== Data for the task

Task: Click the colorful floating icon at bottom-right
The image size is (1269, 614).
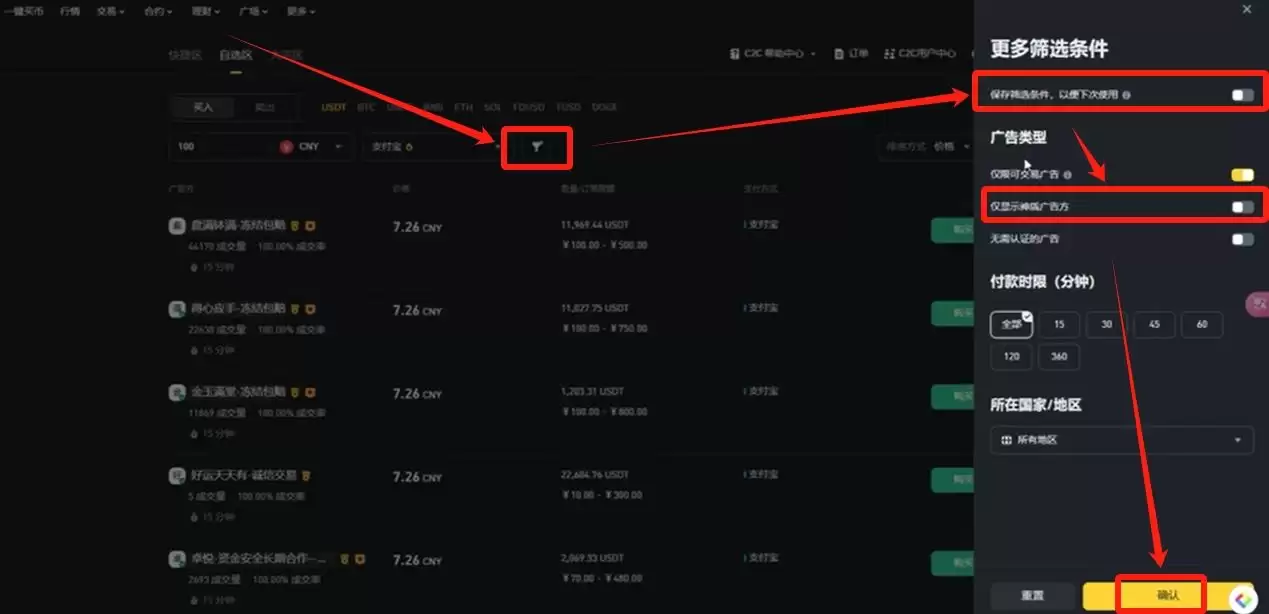Action: coord(1243,597)
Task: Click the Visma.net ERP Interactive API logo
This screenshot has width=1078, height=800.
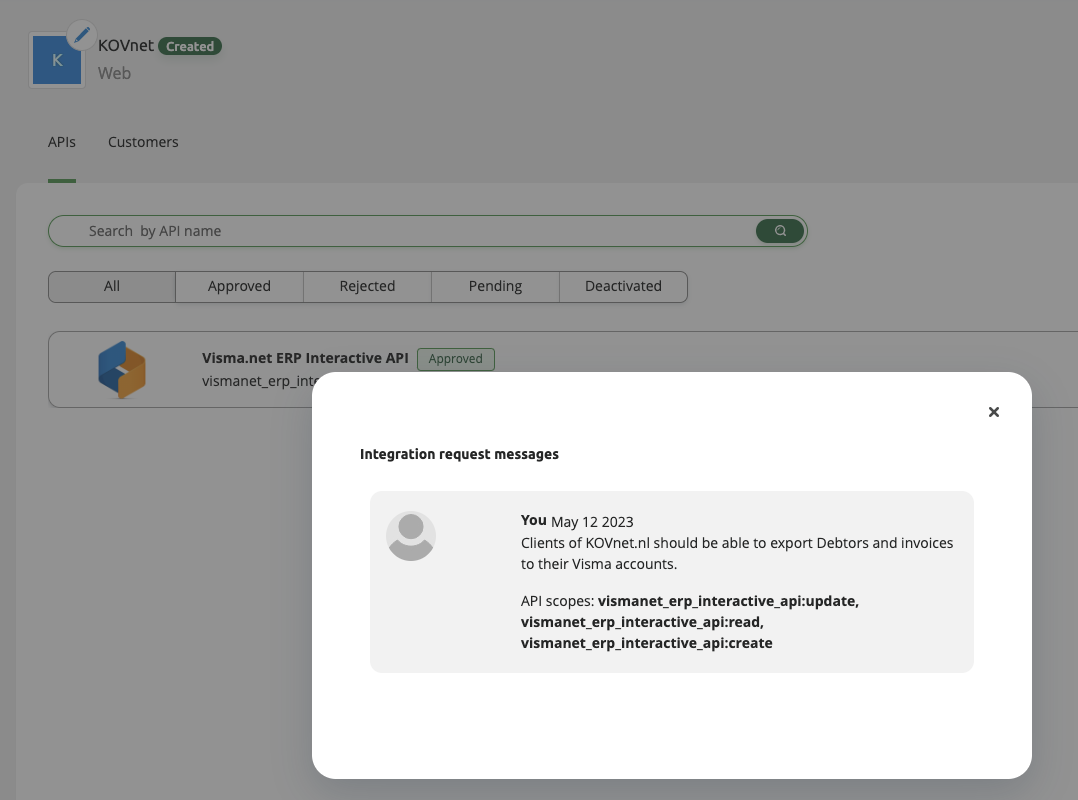Action: point(122,369)
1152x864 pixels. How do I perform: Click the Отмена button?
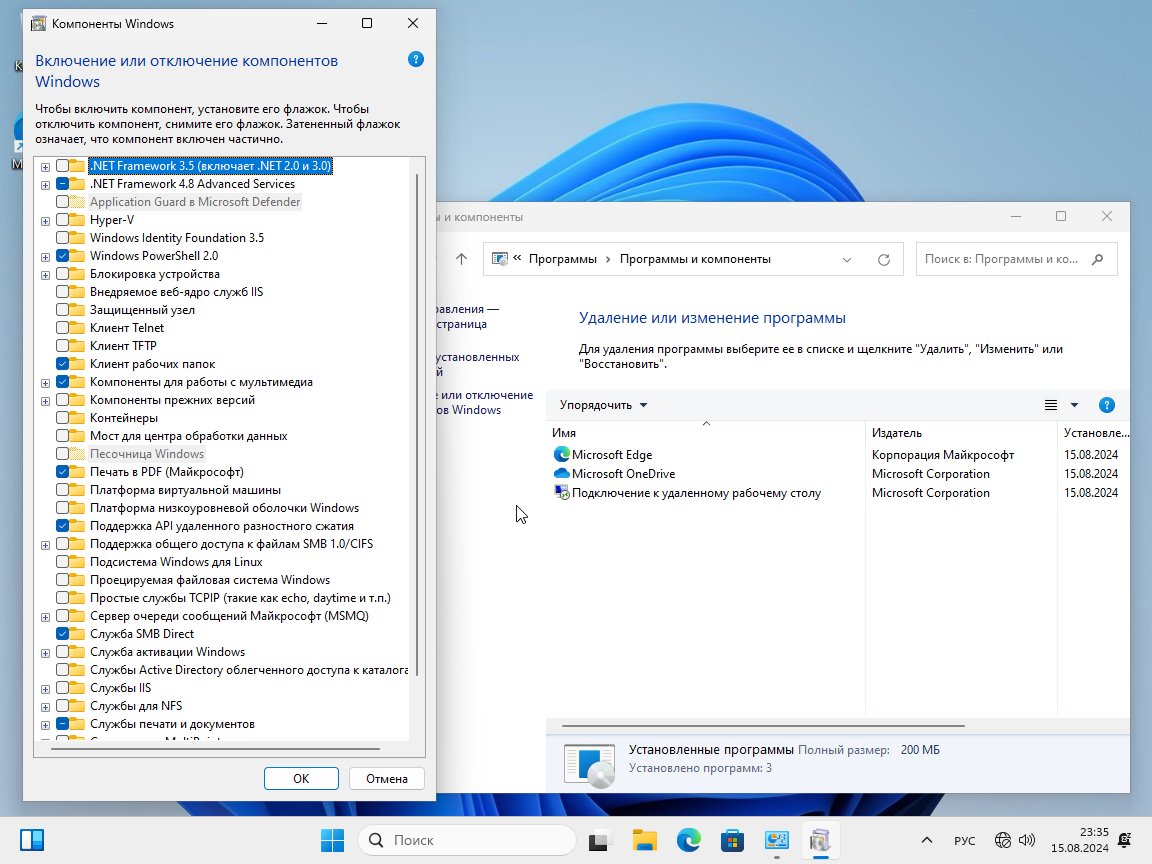pyautogui.click(x=386, y=778)
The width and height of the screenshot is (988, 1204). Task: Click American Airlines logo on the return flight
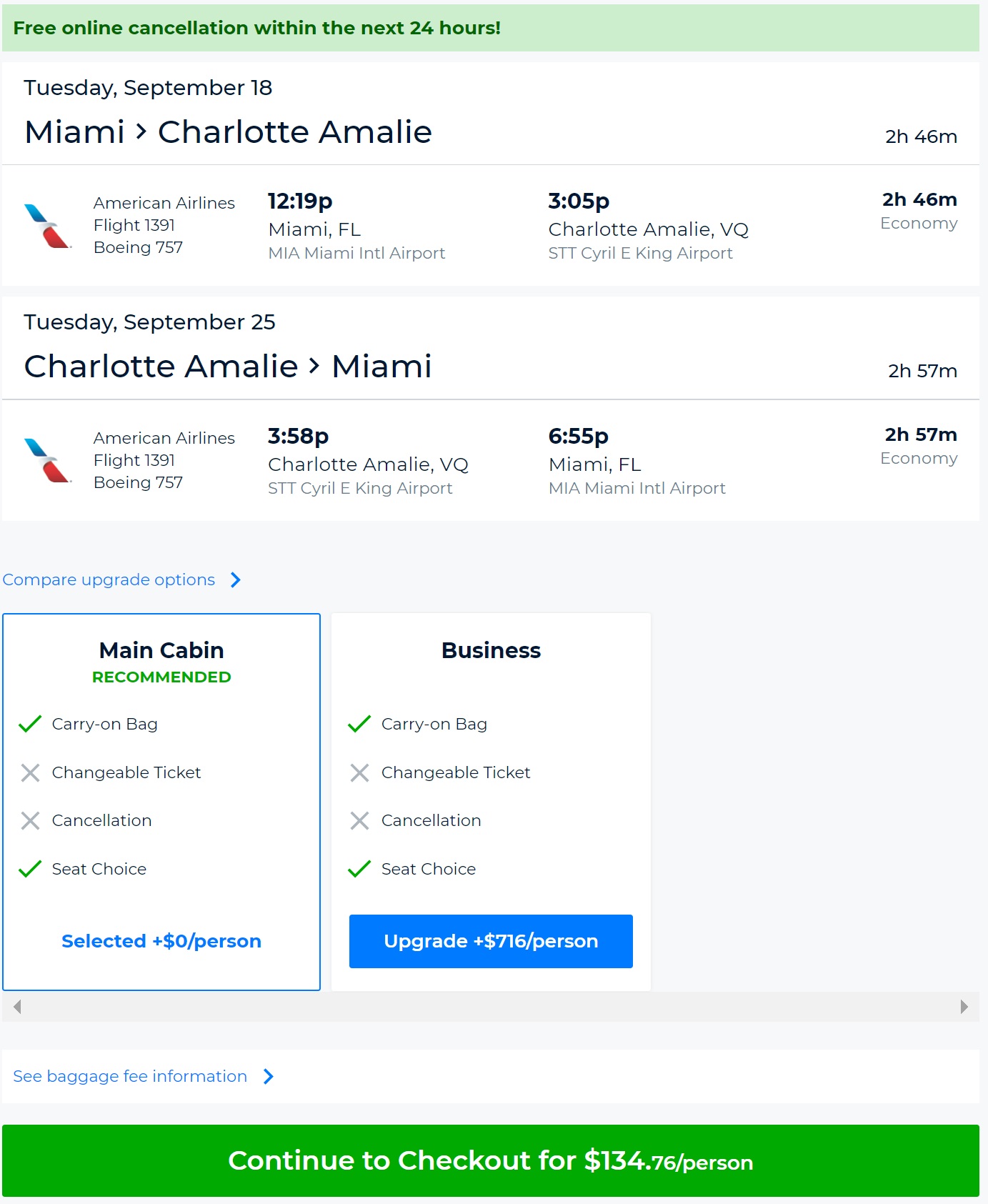[47, 460]
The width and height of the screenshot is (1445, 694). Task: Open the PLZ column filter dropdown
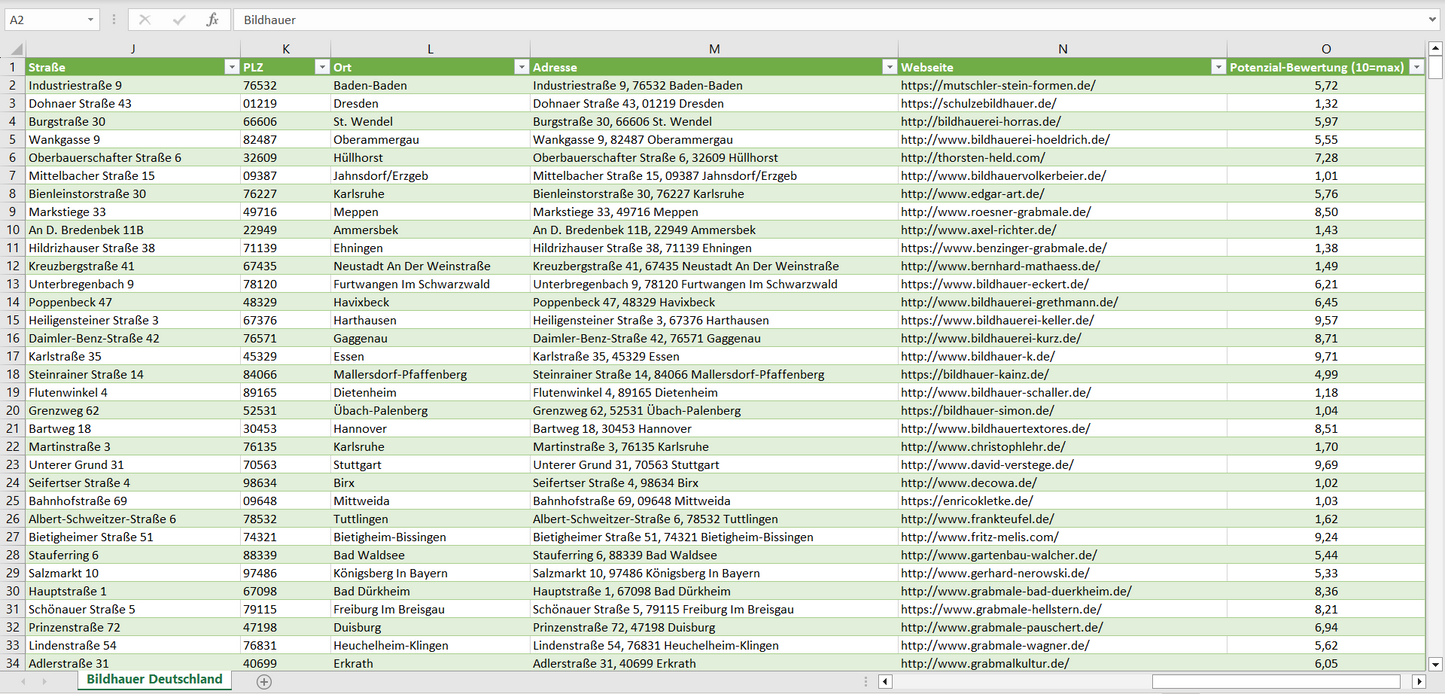[x=321, y=67]
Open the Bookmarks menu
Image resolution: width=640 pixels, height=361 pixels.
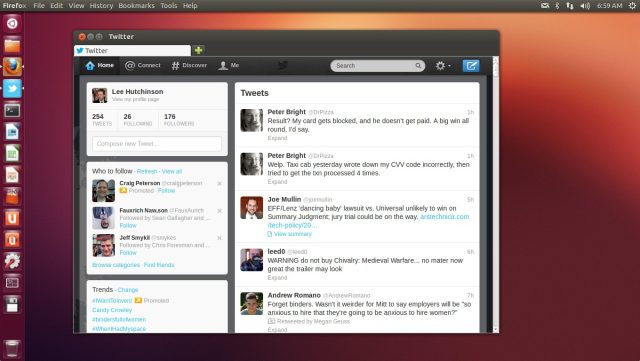click(x=136, y=6)
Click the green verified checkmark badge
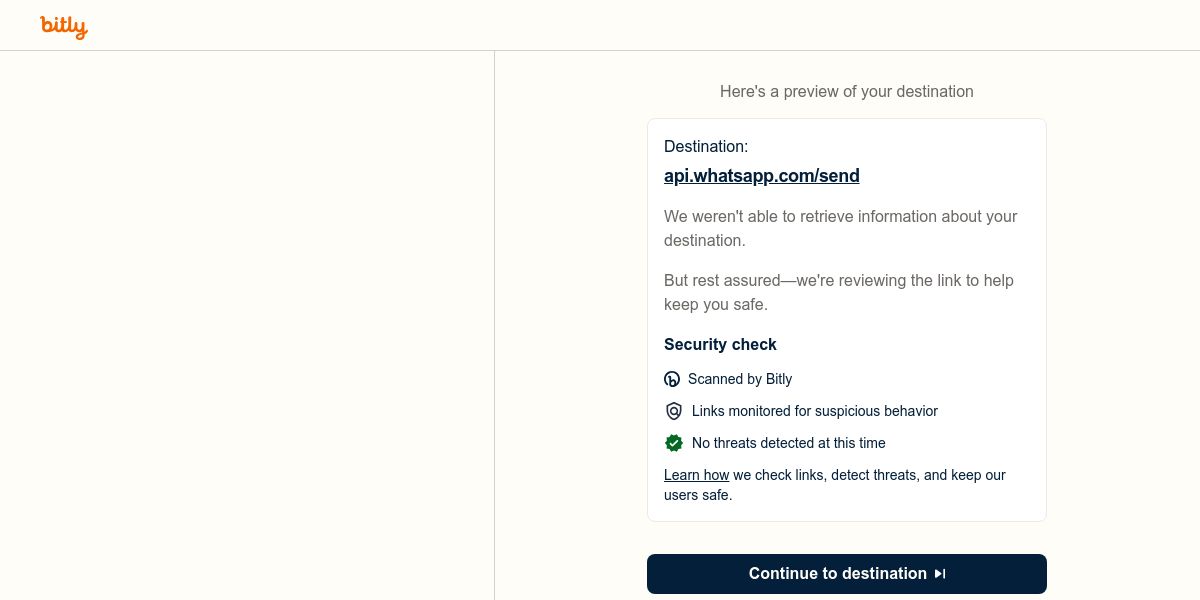This screenshot has height=600, width=1200. coord(674,443)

====

Exercise aim |
In the records, from the beginning up to and including the line containing "pyautogui.click(x=386, y=778)", substitute "Select the" for "Click the" and leave everything else unchanged. Reproduce only those lines, omitting the pictures.

Solved problem |
Task: Select the colorful floating icon at bottom-right
The image size is (1269, 614).
Action: coord(1243,597)
Task: Select the Visma.net ERP Interactive API logo
This screenshot has width=1078, height=800.
Action: point(122,369)
1152x864 pixels. How do I perform: Select the Отмена button?
pyautogui.click(x=386, y=778)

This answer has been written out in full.